### Activity
Tally the lines in the data that follows that include the word "will", and report nothing but the total.

── Records provided ──

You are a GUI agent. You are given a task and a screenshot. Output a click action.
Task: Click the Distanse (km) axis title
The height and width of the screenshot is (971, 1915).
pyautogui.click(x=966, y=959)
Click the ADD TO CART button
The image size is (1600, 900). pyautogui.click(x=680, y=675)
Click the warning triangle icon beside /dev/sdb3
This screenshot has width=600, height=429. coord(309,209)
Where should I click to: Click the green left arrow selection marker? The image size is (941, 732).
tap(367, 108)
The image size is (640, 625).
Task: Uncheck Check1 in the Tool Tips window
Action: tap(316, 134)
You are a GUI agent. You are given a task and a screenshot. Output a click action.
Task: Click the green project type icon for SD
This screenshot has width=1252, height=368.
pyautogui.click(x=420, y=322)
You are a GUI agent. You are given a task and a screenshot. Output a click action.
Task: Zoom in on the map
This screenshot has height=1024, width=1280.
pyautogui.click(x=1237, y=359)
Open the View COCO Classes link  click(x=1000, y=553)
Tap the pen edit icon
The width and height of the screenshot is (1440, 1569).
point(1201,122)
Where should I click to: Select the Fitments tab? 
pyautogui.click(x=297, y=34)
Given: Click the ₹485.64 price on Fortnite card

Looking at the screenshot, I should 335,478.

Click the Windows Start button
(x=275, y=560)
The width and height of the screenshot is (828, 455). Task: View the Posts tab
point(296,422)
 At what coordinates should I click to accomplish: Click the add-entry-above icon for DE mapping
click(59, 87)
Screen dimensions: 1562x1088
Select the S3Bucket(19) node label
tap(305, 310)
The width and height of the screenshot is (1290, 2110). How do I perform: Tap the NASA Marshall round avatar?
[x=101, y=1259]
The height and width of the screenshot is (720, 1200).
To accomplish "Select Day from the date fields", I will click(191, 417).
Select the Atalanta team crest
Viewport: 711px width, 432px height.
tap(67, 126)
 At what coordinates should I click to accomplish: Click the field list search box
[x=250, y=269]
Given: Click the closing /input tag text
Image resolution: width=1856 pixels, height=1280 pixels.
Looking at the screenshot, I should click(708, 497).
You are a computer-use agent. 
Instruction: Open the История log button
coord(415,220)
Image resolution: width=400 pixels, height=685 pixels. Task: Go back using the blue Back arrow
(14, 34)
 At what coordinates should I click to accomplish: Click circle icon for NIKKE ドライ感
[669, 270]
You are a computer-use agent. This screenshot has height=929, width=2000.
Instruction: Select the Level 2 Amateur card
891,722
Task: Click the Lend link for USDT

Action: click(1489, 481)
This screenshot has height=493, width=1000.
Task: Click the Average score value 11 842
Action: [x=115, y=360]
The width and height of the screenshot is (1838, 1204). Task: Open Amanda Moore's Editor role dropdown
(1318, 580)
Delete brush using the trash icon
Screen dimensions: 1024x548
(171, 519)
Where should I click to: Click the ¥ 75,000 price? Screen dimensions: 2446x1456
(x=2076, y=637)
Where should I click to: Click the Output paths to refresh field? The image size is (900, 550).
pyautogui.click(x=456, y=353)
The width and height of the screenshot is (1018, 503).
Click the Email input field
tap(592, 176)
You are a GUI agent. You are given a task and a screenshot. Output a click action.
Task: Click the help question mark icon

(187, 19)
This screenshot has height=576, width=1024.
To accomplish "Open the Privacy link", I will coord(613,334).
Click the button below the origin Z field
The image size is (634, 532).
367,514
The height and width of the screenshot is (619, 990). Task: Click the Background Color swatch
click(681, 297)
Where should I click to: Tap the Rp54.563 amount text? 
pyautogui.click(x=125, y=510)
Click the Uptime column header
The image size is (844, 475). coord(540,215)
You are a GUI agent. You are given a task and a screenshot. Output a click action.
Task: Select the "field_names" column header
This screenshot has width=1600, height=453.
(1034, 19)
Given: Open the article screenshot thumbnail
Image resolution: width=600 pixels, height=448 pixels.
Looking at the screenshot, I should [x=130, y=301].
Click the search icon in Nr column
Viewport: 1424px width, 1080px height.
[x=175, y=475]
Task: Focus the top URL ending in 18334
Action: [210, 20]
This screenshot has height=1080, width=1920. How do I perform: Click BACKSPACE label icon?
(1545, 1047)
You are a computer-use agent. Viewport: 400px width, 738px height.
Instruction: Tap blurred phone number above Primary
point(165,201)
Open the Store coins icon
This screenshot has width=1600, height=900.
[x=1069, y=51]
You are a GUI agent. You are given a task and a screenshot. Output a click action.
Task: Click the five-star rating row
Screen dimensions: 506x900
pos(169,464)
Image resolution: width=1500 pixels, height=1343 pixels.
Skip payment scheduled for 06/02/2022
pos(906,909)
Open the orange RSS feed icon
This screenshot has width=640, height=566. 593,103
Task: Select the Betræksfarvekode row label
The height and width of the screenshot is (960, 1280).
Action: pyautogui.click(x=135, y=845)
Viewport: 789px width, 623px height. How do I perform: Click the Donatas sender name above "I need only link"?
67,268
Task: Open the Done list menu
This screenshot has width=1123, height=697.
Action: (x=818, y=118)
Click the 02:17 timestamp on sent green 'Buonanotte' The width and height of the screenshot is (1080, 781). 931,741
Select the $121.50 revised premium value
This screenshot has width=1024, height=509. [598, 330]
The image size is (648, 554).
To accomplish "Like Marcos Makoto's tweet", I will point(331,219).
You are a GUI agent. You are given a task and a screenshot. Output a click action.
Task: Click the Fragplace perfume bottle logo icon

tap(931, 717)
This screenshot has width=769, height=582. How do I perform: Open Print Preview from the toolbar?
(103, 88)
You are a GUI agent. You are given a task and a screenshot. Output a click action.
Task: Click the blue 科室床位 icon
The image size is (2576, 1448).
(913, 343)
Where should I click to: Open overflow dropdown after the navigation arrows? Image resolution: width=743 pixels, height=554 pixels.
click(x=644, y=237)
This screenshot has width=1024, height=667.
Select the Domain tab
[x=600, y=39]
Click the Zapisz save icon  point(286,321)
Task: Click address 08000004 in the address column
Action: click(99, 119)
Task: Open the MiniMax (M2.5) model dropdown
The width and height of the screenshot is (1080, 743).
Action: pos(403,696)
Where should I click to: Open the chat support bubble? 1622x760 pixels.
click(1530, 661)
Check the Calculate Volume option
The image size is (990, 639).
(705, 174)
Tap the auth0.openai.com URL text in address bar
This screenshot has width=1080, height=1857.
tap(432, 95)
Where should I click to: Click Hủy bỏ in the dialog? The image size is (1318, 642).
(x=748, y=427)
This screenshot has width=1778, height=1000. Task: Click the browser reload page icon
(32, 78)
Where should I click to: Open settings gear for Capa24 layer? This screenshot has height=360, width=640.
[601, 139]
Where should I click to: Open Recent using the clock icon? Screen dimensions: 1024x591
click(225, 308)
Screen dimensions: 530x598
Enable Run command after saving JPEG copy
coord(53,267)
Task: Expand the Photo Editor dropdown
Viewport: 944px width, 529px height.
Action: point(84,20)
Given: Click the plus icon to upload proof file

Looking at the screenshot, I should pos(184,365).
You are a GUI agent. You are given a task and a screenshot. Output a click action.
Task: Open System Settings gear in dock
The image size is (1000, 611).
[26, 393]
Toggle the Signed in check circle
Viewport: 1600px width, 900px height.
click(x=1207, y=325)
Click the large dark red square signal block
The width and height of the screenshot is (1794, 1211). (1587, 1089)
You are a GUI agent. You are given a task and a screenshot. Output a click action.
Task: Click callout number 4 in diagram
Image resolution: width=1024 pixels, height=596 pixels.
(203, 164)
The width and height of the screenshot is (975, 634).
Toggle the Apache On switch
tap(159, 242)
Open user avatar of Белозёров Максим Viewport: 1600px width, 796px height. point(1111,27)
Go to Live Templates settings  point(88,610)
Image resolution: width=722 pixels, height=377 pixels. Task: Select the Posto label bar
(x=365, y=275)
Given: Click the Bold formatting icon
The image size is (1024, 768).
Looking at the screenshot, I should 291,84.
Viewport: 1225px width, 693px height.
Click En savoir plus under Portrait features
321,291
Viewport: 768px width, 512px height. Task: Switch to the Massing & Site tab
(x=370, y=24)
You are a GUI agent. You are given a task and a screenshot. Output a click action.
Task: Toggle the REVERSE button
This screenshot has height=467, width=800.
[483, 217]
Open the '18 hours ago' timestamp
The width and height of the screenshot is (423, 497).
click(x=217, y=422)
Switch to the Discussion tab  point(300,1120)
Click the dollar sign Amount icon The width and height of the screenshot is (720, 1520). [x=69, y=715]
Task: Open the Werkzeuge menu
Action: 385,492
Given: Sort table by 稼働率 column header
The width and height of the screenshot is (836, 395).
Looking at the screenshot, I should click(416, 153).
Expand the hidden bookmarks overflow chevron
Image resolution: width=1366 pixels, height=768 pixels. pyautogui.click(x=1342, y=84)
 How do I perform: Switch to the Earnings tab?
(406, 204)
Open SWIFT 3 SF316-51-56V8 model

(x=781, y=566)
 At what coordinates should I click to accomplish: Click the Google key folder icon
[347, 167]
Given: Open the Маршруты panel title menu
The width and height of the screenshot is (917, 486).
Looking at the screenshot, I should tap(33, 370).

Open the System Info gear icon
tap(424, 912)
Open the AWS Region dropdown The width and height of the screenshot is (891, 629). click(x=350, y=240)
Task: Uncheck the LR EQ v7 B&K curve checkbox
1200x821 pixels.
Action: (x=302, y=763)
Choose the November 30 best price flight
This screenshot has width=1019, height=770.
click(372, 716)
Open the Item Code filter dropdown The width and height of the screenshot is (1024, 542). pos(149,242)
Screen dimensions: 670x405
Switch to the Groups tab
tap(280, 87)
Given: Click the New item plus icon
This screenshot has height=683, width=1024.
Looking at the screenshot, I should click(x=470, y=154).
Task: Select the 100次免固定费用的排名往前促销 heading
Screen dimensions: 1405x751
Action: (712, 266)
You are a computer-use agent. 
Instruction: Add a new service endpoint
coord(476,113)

───

### Solution to the problem
3